Est-ce cela qui nous inspire ? Le malheur rencontré par les autres ?
Non. C’est leur résilience. La force de l’être humain racontée dans un parcours de vie.
« Je ne prétends pas être un porte-drapeau ou un modèle à suivre »
Dire Vrai, Isild Le Besco
S’écrire et douter
Vais-je sembler narcissique ? C’est une des questions qui taraude ceux qui hésitent encore à se lancer dans le récit de leur vie.
Pourtant, loin d’une démarche autocentrée, je vois du doute partout. Douter du bien fondé de sa démarche. Douter de la façon dont elle va être perçue. Douter de sa capacité à la mener à terme. Douter, encore et toujours.
« Est-ce que c’est bien d’écrire ? Est-ce que ça va me libérer ? Je ne sais pas ».
Dire Vrai, Isild Le Besco
S’écrire et s’exposer
Peu de différence alors, entre s’écrire en privé et s’écrire en tant que personnalité publique.
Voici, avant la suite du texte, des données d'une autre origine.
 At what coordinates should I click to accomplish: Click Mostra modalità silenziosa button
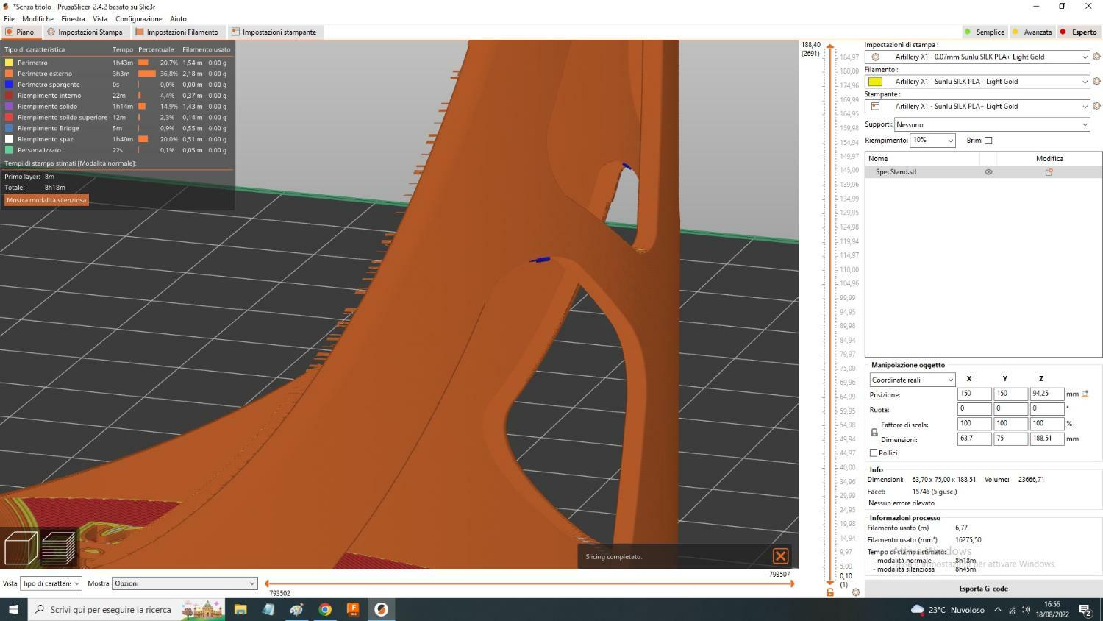[x=46, y=200]
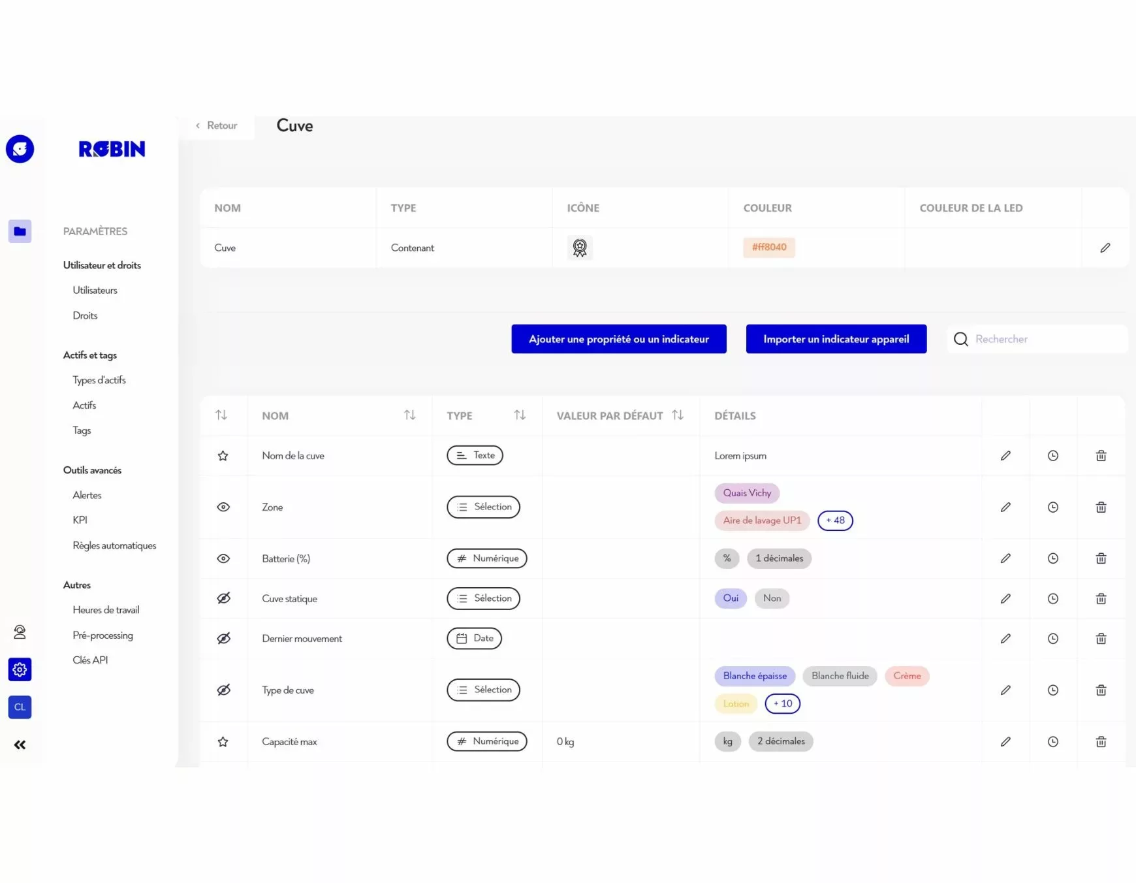
Task: Open history clock for Batterie (%) row
Action: tap(1052, 558)
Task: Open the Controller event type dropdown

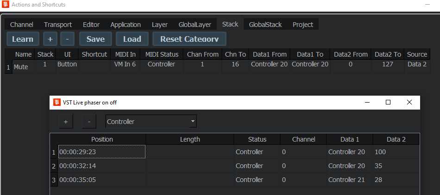Action: point(151,122)
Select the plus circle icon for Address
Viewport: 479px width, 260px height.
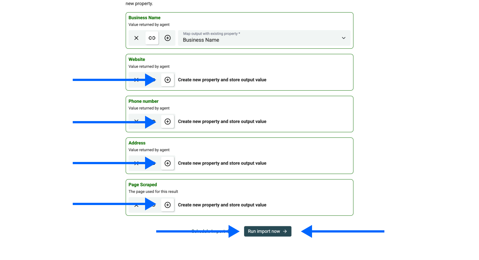[168, 163]
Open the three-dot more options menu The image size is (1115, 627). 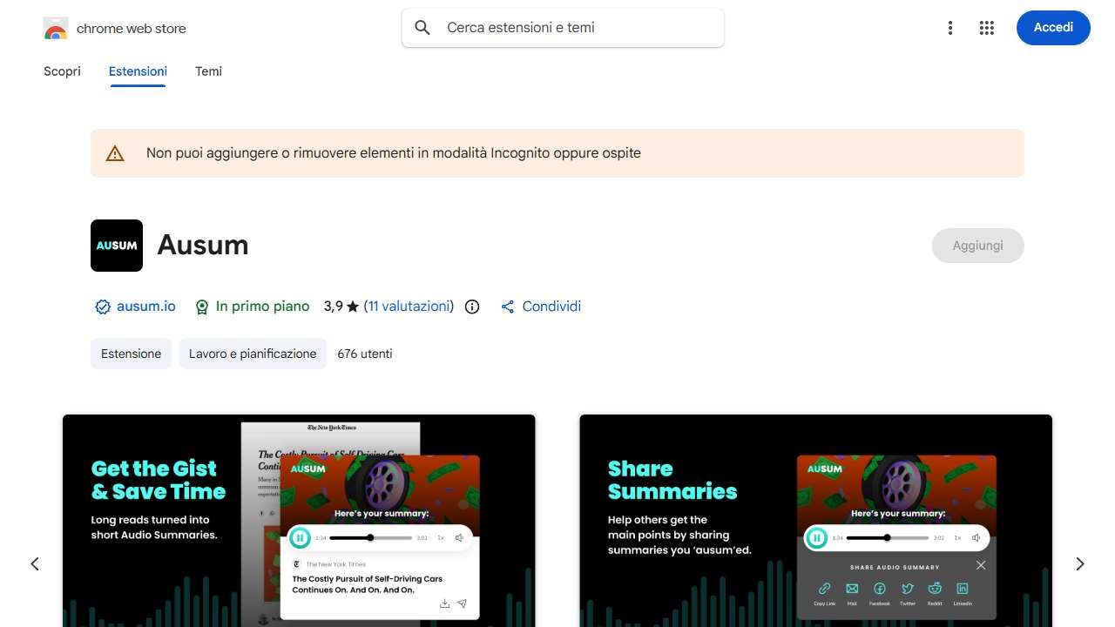(950, 28)
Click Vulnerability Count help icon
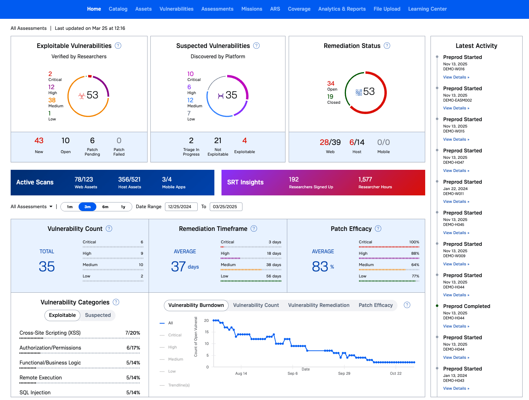 click(109, 228)
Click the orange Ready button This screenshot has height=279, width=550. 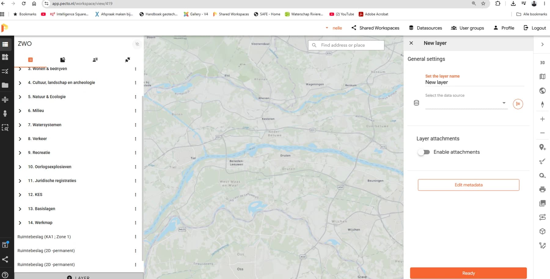pos(468,273)
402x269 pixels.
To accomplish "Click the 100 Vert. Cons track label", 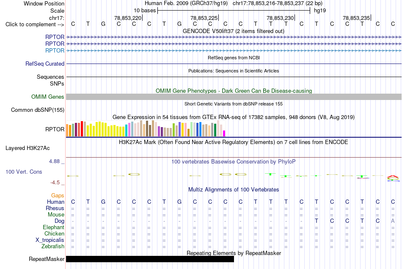I will pyautogui.click(x=24, y=172).
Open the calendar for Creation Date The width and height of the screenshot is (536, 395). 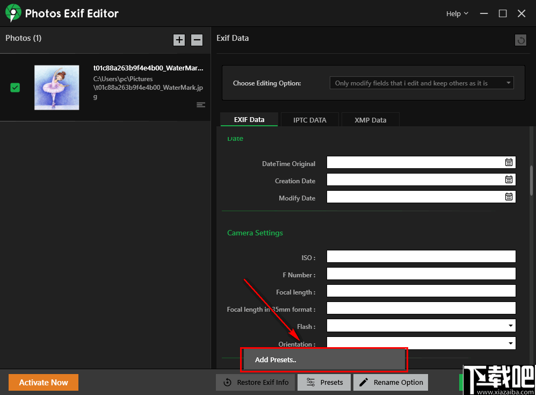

Dans la démarche, peu de différence. J’en vois une cependant. En prenant la parole, la personnalité s’expose.
« Tant de secrets exposés aux yeux du monde ».
Dire Vrai, Isild Le Besco
Et, si son histoire s’inscrit dans une Histoire collective, alors elle fera effet de caisse de résonance. Alors, écrire devient une prise de position.
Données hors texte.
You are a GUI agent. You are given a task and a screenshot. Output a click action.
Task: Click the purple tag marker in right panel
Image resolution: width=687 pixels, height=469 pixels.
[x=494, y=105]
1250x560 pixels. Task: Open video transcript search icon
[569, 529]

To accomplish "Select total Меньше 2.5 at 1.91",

Isild Le Besco publie son livre peu après la prise de parole de Judith Godrèche. C’est incroyable, de mettre en regard leurs deux histoires, si singulières et à la fois tellement similaires. Chacune, avec ses fêlures, a rencontré les mêmes hommes. Le même homme en l’occurrence. Mais aussi le même système, qui valide et qui permet. Chacune décide des années plus tard de prendre la parole et de faire entendre sa voix. Car on voyait leurs images, mais on ne savait rien d’elles. Judith Godrèche a choisi la prise de parole médiatique, et la voie de la création, avec sa série Icon of French Cinema.
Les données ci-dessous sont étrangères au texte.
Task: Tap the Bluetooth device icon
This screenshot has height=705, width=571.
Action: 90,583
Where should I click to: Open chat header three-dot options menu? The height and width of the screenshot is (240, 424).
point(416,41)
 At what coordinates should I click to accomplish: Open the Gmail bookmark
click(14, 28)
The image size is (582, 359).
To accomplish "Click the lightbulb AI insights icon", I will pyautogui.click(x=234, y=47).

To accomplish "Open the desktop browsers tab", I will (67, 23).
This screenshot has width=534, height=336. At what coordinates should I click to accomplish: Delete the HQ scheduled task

Isild Le Besco choisit la voie de l’écriture intime et publie le récit de sa vie.
Et elles répondent, ce faisant, à l’éternelle question « faut-il séparer l’homme de l’artiste ». Elles la détournent plutôt : elles réunissent la femme et l’artiste, en faisant entendre leur voix.
« C’est un devoir qui s’est imposé à moi de participer à cette prise de conscience collective ».